__Your objective__. Only one stretch of the data is wanted: the line containing "For every named target in this 430×2361", the line containing "[Inicio] (155, 92)", and every line between them, copied exactly.

═══ Data for analysis ═══

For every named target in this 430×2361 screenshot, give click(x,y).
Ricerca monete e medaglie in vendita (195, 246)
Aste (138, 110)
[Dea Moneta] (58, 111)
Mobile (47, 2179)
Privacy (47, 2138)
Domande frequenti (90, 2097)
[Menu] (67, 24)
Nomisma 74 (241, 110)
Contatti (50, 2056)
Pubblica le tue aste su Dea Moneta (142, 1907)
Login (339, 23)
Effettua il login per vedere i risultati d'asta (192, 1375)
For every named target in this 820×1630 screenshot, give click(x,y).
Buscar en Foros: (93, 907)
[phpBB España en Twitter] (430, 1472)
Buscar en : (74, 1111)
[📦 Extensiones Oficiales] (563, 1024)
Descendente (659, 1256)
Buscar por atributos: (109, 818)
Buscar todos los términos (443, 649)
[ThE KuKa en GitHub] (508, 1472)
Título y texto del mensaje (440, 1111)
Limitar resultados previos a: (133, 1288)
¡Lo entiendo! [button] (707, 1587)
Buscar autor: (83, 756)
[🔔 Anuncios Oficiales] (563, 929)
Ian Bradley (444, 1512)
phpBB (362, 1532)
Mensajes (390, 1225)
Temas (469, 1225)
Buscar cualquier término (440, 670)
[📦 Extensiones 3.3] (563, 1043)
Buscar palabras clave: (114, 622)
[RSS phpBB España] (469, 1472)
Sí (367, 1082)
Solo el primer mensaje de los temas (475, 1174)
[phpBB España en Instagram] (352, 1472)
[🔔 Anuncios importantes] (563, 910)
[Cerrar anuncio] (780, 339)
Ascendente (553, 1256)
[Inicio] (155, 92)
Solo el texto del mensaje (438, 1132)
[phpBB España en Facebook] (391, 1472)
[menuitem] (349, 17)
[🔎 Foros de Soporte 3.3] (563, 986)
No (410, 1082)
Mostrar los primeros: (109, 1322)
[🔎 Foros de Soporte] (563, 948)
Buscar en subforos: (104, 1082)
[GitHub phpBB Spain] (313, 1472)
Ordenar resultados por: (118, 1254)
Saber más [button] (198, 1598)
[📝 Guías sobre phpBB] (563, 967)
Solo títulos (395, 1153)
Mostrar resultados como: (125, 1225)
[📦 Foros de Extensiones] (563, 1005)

═══
═══ Data for analysis ═══

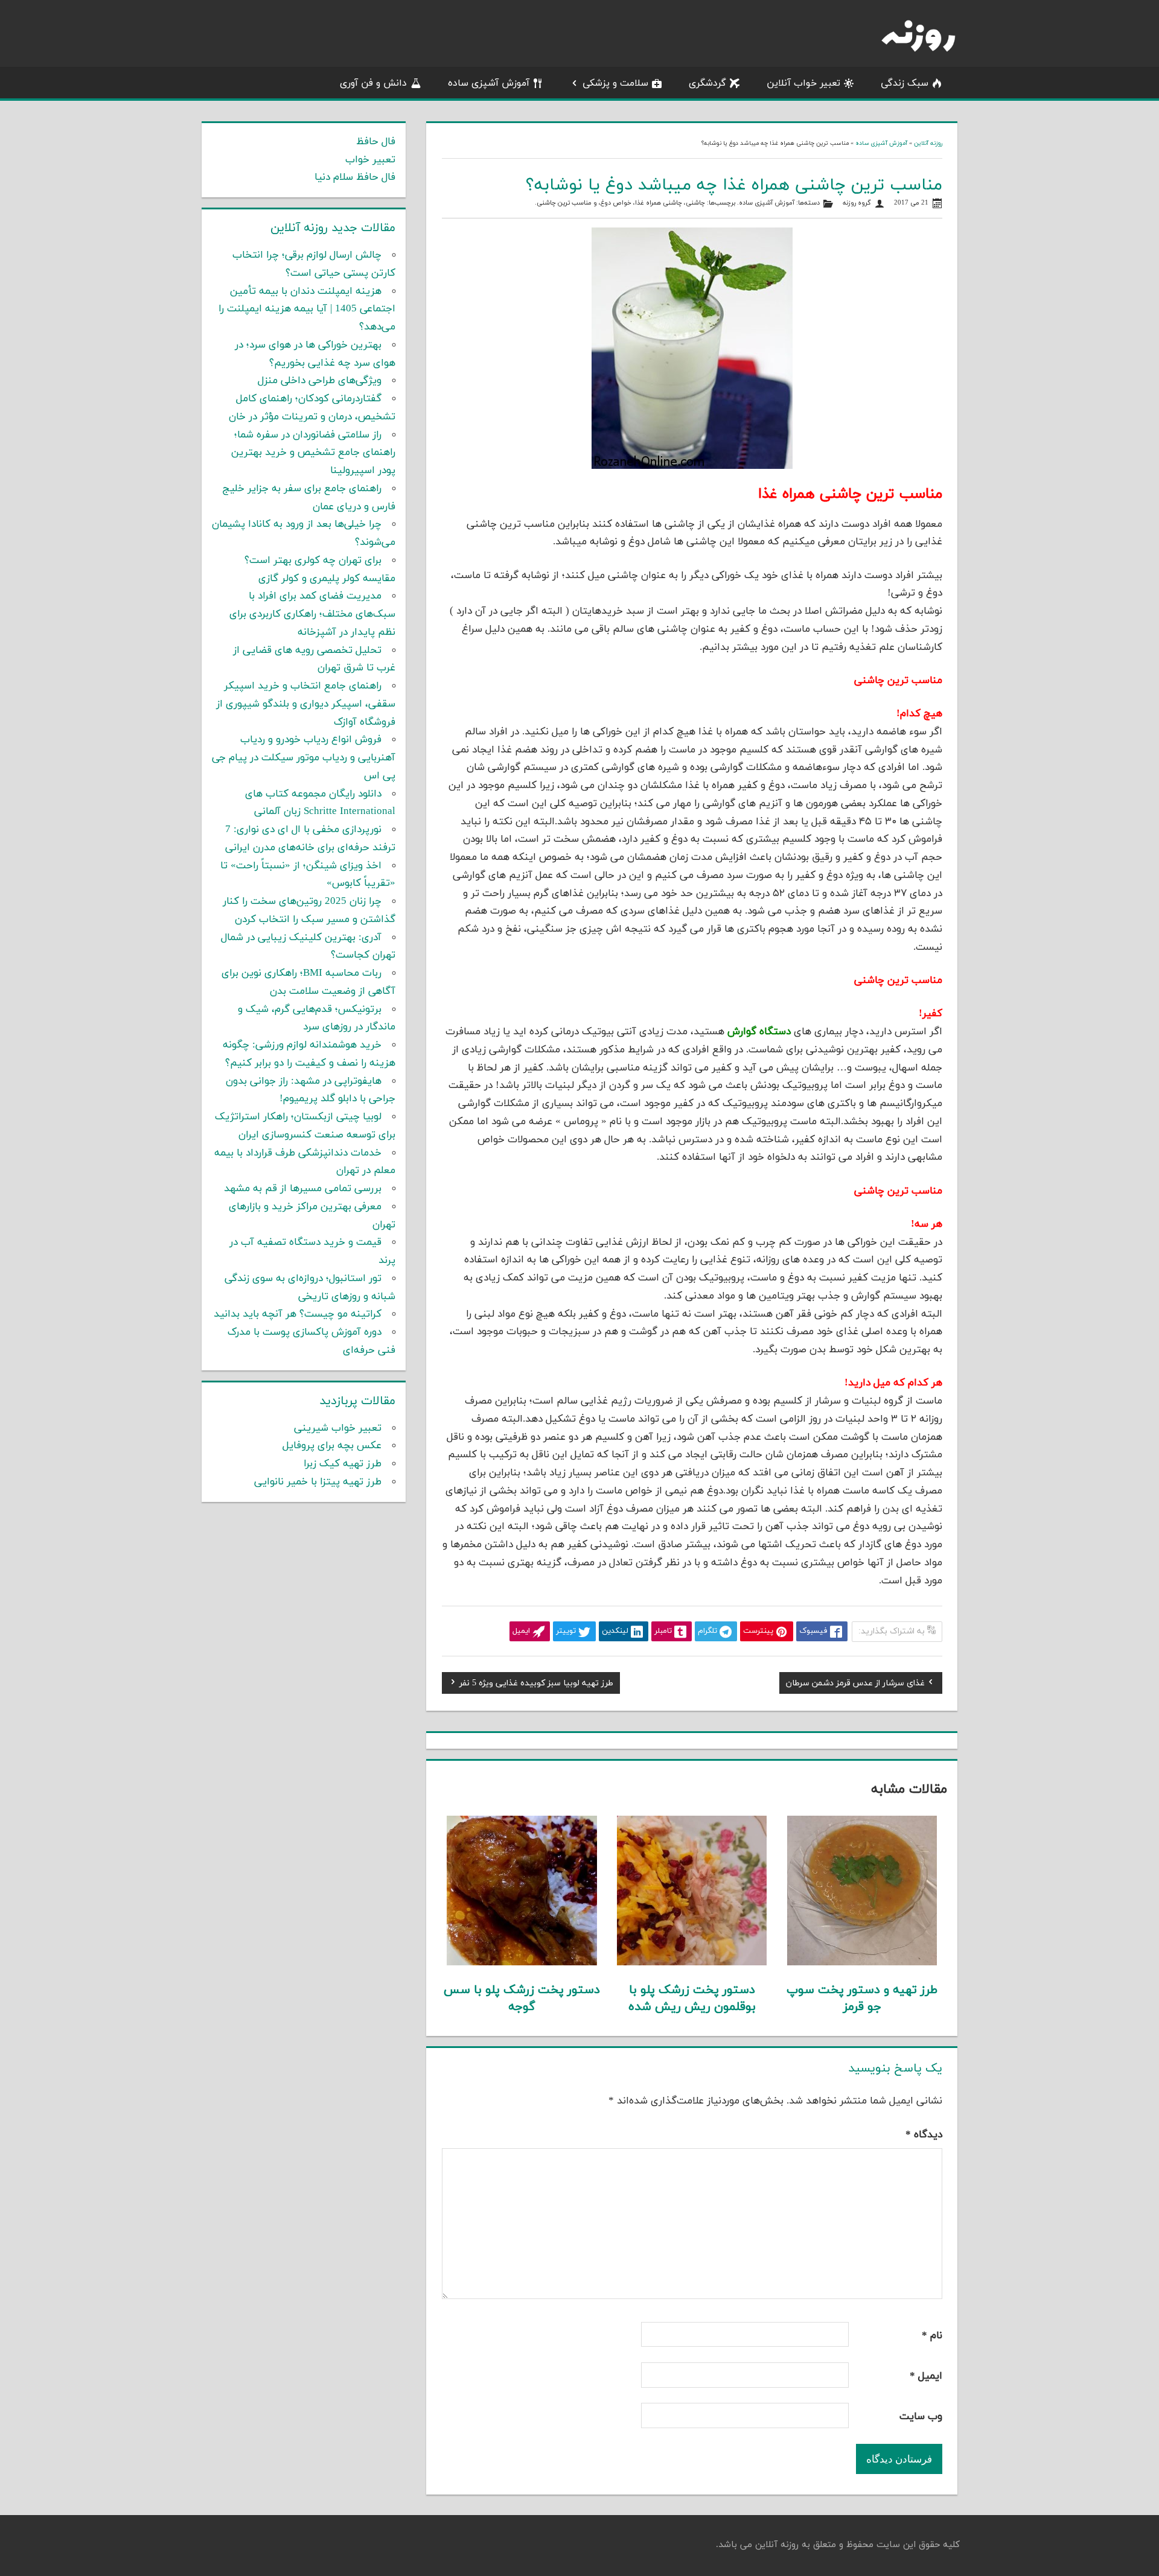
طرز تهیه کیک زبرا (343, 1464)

═══

__Problem solution__.
For every named target in this 430×2361 screenshot, give click(x,y).
Ricerca monete e medaglie in vendita (195, 246)
Aste (138, 110)
[Dea Moneta] (58, 111)
Mobile (47, 2179)
Privacy (47, 2138)
Domande frequenti (90, 2097)
[Menu] (67, 24)
Nomisma 74 (241, 110)
Contatti (50, 2056)
Pubblica le tue aste su Dea Moneta (142, 1907)
Login (339, 23)
Effettua il login per vedere i risultati d'asta (192, 1375)
For every named target in this 820×1630 screenshot, give click(x,y).
Buscar en Foros: (93, 907)
[phpBB España en Twitter] (430, 1472)
Buscar en : (74, 1111)
[📦 Extensiones Oficiales] (563, 1024)
Descendente (659, 1256)
Buscar por atributos: (109, 818)
Buscar todos los términos (443, 649)
[ThE KuKa en GitHub] (508, 1472)
Título y texto del mensaje (440, 1111)
Limitar resultados previos a: (133, 1288)
¡Lo entiendo! [button] (707, 1587)
Buscar autor: (83, 756)
[🔔 Anuncios Oficiales] (563, 929)
Ian Bradley (444, 1512)
phpBB (362, 1532)
Mensajes (390, 1225)
Temas (469, 1225)
Buscar cualquier término (440, 670)
[📦 Extensiones 3.3] (563, 1043)
Buscar palabras clave: (114, 622)
[RSS phpBB España] (469, 1472)
Sí (367, 1082)
Solo el primer mensaje de los temas (475, 1174)
[phpBB España en Instagram] (352, 1472)
[🔔 Anuncios importantes] (563, 910)
[Cerrar anuncio] (780, 339)
Ascendente (553, 1256)
[Inicio] (155, 92)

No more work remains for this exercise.